One of the test I did was simulate a messed up apache (e.g. connection
limit reached):
$ iptables -I INPUT -p tcp --dport 80 -i lo -j DROP
Of course, this should produce a monitor timeout, which should mark the
apache as failed, and that's what happened.
However, recovery didn't work after I did
$ iptables -F
The problem, according to what I could figure out:
The apache resource agent
/usr/lib/ocf/resource.d/heartbeat/apache
does not have a timeout set for curl/wget. Curl has a default timeout of
about 3 minutes, wget may even retry up to 20 times and thus may
potentially take ages to time out.
Thus, the monitor operation did time out instead of wget (thus,
pacemaker thinks that the monitor itself has failed instead of the
service it is monitoring, which is semantically just plain wrong, IMHO).
Since the resource agent let the (still waiting) wget process hang
around practically forever, it also didn't notice when apache had
recovered (after iptables -f).
Bottom line:
I think the apache resource agent badly needs a timeout parameter which
is supplied to wget/curl and the documentation should make clear that
the current monitor timeout provided by pacemaker is not a substitute
for that (it cannot really be used to detect non-responsive web
servers). I only figured that out after extensive testing and finally
looking at the source, which took an awful lot of time.
After implementing a workaround:
WGETOPTS="-O- -q -L -T 5 -t 1 --no-proxy --bind-address=127.0.0.1"
(added -T 5 -t 1) pacemaker and the apache resource behaved as expected
even when doing the iptables test above, and apache quickly recovers
after I do iptables -F.
On a side note:
The apache resource agent allows to supply a config file, where one can
override the parameters for curl/wget. But the implementation here is
bogus, because even if you supply this file, it always does a default
test with default parameters first, so this is useless in this case...

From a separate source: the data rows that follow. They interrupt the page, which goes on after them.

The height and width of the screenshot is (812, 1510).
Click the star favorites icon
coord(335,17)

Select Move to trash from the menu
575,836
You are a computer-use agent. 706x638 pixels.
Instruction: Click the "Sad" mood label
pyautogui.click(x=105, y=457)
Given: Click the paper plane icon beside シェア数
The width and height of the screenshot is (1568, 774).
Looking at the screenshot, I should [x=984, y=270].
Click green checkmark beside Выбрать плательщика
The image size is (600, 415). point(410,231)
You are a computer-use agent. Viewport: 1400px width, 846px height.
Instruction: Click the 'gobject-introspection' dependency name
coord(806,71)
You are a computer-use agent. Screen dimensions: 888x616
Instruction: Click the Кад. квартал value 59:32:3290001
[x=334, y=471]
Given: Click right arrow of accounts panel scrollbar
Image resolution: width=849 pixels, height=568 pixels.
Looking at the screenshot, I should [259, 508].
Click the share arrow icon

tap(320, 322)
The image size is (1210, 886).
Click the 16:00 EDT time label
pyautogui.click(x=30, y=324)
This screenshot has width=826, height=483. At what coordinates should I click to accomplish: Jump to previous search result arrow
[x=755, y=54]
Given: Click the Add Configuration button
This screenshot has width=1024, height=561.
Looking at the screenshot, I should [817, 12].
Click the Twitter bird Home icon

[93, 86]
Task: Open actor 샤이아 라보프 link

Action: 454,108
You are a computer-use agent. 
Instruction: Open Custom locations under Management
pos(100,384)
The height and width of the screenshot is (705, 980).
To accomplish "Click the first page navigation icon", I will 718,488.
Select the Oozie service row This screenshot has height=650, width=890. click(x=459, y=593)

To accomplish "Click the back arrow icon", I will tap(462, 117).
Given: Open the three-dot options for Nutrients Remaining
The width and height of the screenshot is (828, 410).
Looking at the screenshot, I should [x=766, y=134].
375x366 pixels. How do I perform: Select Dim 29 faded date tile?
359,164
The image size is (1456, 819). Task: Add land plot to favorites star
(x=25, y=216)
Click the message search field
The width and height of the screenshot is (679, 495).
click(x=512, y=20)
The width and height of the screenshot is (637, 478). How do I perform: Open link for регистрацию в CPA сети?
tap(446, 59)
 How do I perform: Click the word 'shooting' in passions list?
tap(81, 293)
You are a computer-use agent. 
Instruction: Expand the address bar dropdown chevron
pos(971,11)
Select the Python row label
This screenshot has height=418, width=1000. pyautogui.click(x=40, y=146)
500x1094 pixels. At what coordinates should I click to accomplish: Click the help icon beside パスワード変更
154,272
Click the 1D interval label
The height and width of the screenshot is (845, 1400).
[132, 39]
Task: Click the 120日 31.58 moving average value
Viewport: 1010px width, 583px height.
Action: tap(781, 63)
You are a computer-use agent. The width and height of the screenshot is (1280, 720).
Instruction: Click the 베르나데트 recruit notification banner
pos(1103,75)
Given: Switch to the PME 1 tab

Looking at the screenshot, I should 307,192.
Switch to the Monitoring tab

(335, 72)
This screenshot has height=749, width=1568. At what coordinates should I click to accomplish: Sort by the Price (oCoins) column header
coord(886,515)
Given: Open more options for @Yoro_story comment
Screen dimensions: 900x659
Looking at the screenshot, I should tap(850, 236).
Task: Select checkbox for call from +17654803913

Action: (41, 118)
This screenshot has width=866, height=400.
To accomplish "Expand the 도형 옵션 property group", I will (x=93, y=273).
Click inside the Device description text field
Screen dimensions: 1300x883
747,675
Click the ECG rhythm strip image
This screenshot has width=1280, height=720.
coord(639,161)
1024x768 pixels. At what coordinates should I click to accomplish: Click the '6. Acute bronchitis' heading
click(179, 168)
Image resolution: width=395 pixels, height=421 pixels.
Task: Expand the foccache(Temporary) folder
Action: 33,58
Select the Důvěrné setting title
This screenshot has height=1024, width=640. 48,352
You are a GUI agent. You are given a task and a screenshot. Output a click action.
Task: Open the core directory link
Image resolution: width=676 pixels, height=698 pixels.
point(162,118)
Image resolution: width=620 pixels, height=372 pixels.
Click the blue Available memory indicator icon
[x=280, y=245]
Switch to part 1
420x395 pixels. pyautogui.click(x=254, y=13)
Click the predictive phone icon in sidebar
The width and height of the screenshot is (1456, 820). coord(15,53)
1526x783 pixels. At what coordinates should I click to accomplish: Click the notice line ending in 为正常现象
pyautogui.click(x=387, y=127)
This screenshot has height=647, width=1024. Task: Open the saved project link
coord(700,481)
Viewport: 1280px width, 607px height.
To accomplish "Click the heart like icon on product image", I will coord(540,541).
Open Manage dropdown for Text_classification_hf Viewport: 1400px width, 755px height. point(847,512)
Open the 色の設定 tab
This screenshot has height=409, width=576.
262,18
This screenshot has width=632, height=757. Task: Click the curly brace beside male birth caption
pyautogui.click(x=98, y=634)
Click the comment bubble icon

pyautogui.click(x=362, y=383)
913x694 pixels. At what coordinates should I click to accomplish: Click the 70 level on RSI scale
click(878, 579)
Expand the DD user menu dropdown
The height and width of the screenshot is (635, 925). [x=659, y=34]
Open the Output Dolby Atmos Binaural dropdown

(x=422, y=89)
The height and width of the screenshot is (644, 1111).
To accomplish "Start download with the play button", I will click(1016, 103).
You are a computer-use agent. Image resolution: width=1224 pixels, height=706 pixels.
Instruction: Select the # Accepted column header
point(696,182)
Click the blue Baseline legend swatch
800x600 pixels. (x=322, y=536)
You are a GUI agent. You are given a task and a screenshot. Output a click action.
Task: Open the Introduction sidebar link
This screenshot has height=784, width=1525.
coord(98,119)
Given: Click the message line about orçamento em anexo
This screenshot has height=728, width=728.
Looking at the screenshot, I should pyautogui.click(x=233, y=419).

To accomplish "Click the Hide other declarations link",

(I consider this behavior to be a bug).
Side note II:
I did play a lot with on-fail=..., failure-timeout=,
cluster-recheck-interval=... Changing these values did not help, but in
some cases produced new weird behavior, e.g. in some cases pacemaker
didn't even notice that apache was unreachable...
Best regards,
David
--
David Gubler
Senior Software & Operations Engineer
MeetMe: http://doodle.com/david
E-Mail: dg@doodle.com
_______________________________________________
Linux-HA mailing list
Linux-HA@lists.linux-ha.org
http://lists.linux-ha.org/mailman/listinfo/linux-ha
See also: http://linux-ha.org/ReportingProblems
I've been experimenting with Heartbeat/Pacemaker on Ubuntu 11.10
(Pacemaker 1.1.5 and Heartbeat 3.0.5) and I have hit a very nasty issue
with the apache resource agent.
But first things first, my test setup:
root@node0:~# crm configure show
node $id="5a46c3c9-1f1e-45ad-9eb4-ebf216734d97" node1
node $id="9270b333-9056-4560-8ca2-9f878b1f8966" node0
primitive apache ocf:heartbeat:apache \
params testconffile="/etc/ha.d/doodletest.pm" testname="doodle"\
op monitor interval="30" timeout="120" \
meta is-managed="false"
primitive site0ip ocf:heartbeat:IPaddr \
params ip="192.168.88.90" cidr_netmask="255.255.255.0" nic="eth0"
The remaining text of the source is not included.